I have been building and maintaining a data lake in AWS for the past year or so and it has been a learning experience to say the least. Recently I had an issue where a AWS Glue crawler stopped updating a table in the catalog that represented raw syslog data that was being imported in.
The error being shown was:
INFO : Multiple tables are found under location [S3 bucket and path]. Table [table name] is skipped.
So basically the table stayed there, but any new data being added was not being updated into the table along with the partitions I was using. I was super confused as to what was going on. I ended up noticing that the crawler started to fail around a day that I new some activity was going on in the account by other users.
When I looked in the S3 bucket, I found someone had left a different file there. I believe in was happenstance by syncing over a file set that included an additional log file at the base level they didn’t notice.

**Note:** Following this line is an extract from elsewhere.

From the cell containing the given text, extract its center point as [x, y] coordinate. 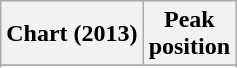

Anyhow, that was enough for the crawler to be confused. I had the crawler set to treat everything in that path as a single table, so it didn’t like a file that that was in a syslog format like everything else.
Solution: Delete that file. Run the crawler again.
After thinking on it a bit, I remember that using the AWS CLI for S3 would have been a quick way to look for files. If you aren’t familiar with the command line interface (CLI) for AWS, Google for help on it.
Basically I tried using this S3 list command to recursively look through the folder and pipe the results to the sort command to get them in modified date order. Then I scrolled through the list to around the time the failures started and found the new file added that was the oddball.
aws s3 ls s3://bucketname/path/ --recursive | sort